HOW TO COMPLETE THIS TASK
Output, exactly as written, the lines below starting at the line containing "This screenshot has" and ending at the line containing "Task: Open the 9pt font size dropdown". Drop the pictures and keep both end lines.

GIVEN RECORDS
....

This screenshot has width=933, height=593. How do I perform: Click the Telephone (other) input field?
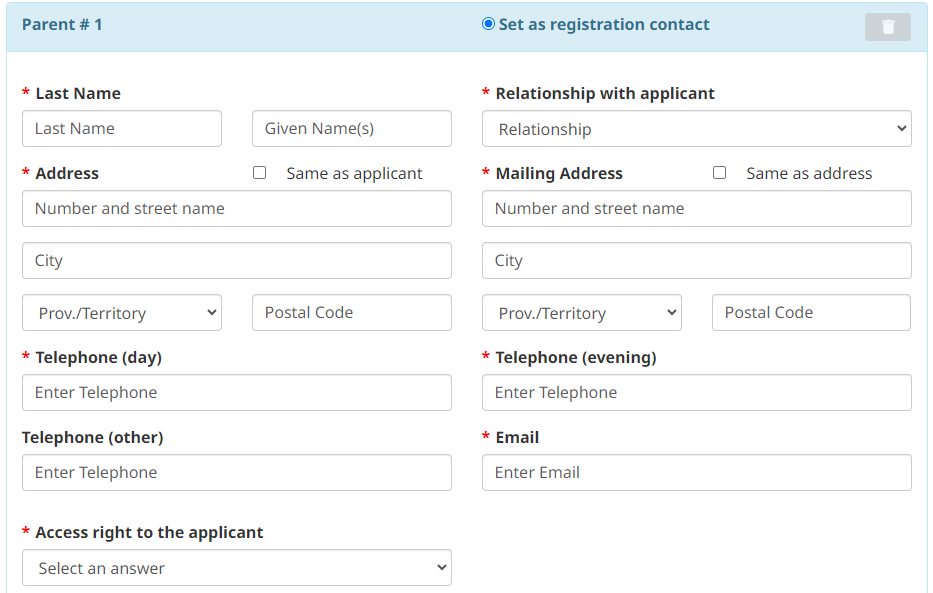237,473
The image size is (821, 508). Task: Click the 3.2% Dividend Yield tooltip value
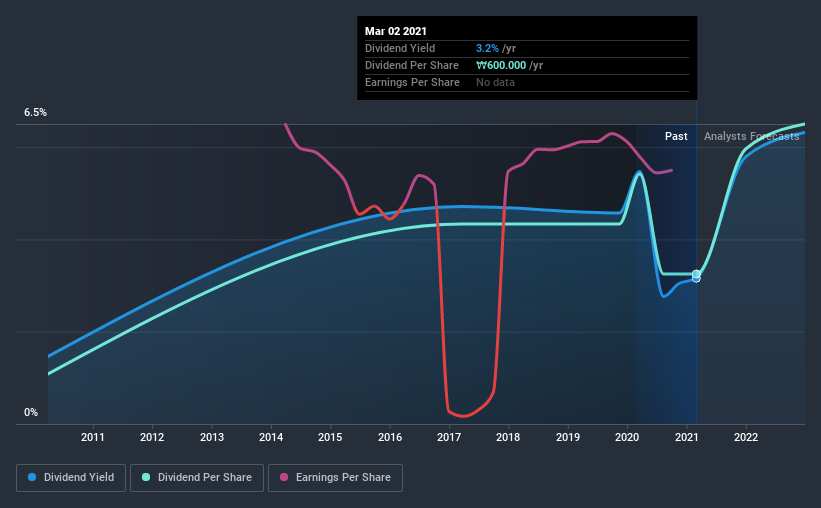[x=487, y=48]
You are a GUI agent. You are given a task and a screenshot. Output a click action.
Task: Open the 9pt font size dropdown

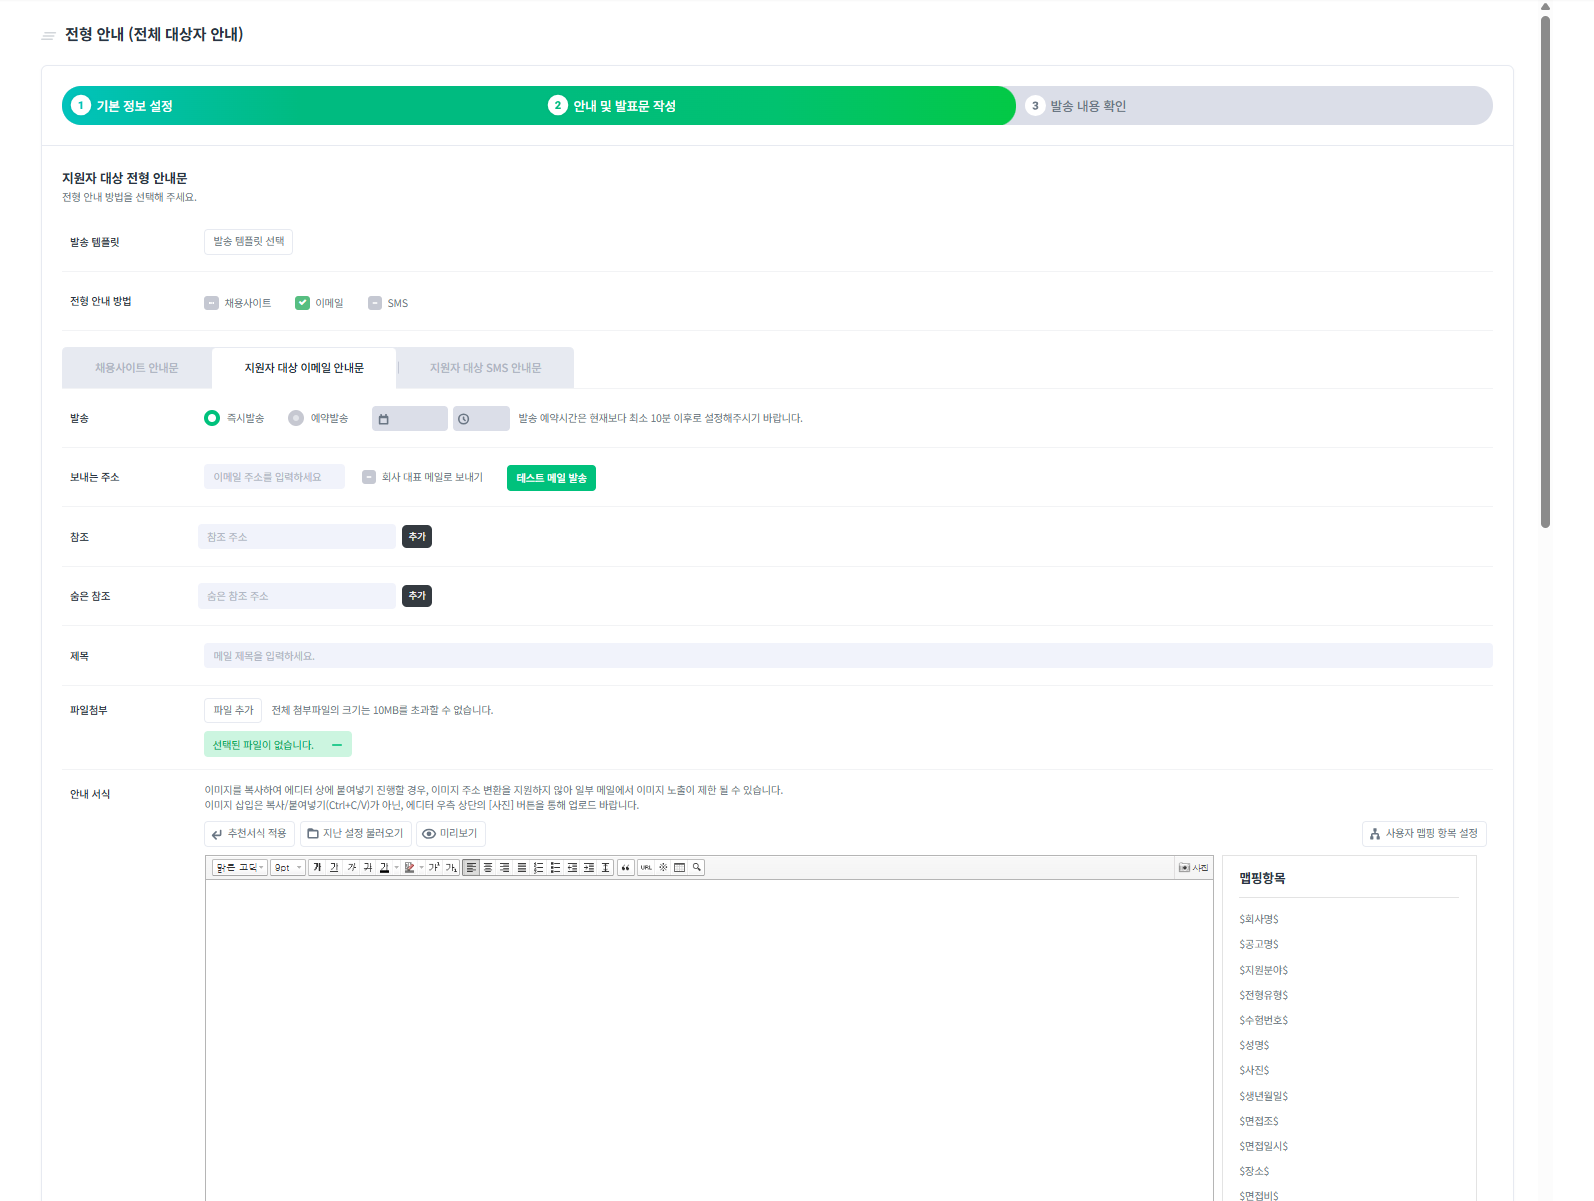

....

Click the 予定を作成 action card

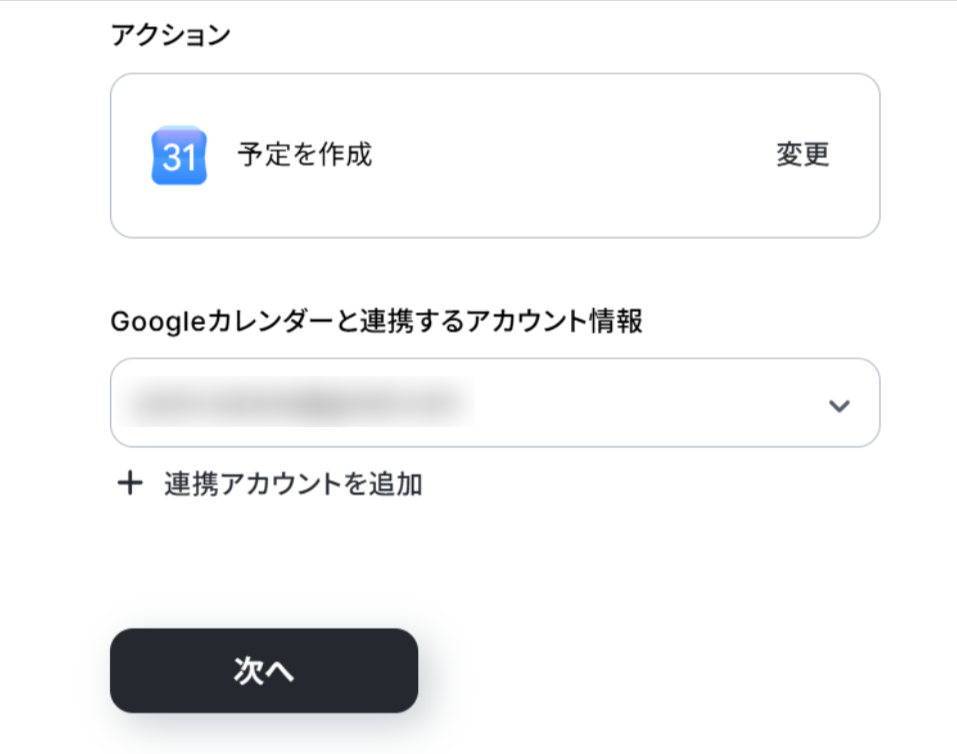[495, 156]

....

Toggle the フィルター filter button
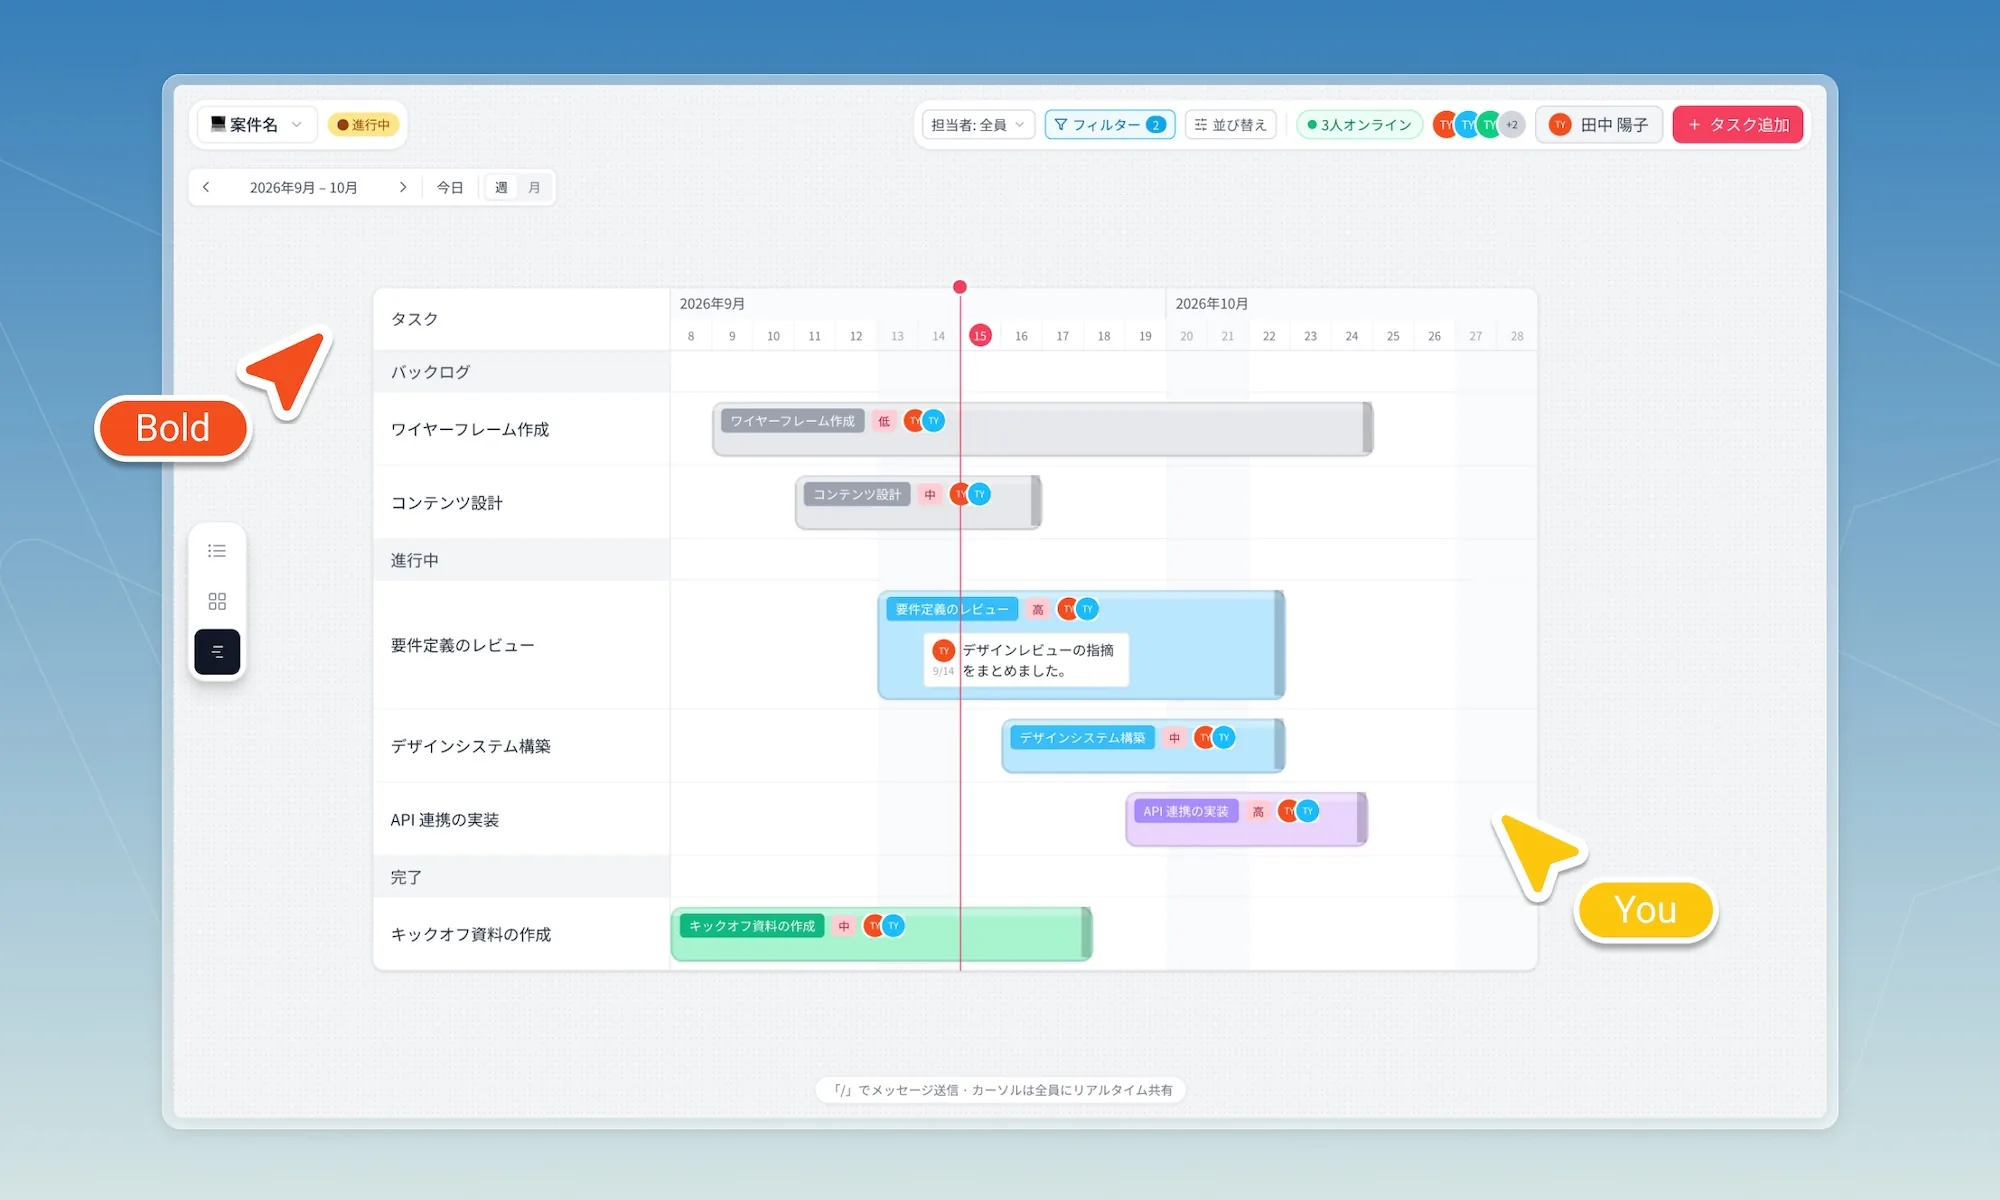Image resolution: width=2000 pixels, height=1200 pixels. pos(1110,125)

....

TASK ANSWER
This screenshot has width=933, height=593. How do I perform: Click the Telephone (other) input field?
237,473
The image size is (821, 508). Task: Click the 3.2% Dividend Yield tooltip value
[x=487, y=48]
You are a GUI agent. You are given a task and a screenshot. Output a click action.
Task: Open the 9pt font size dropdown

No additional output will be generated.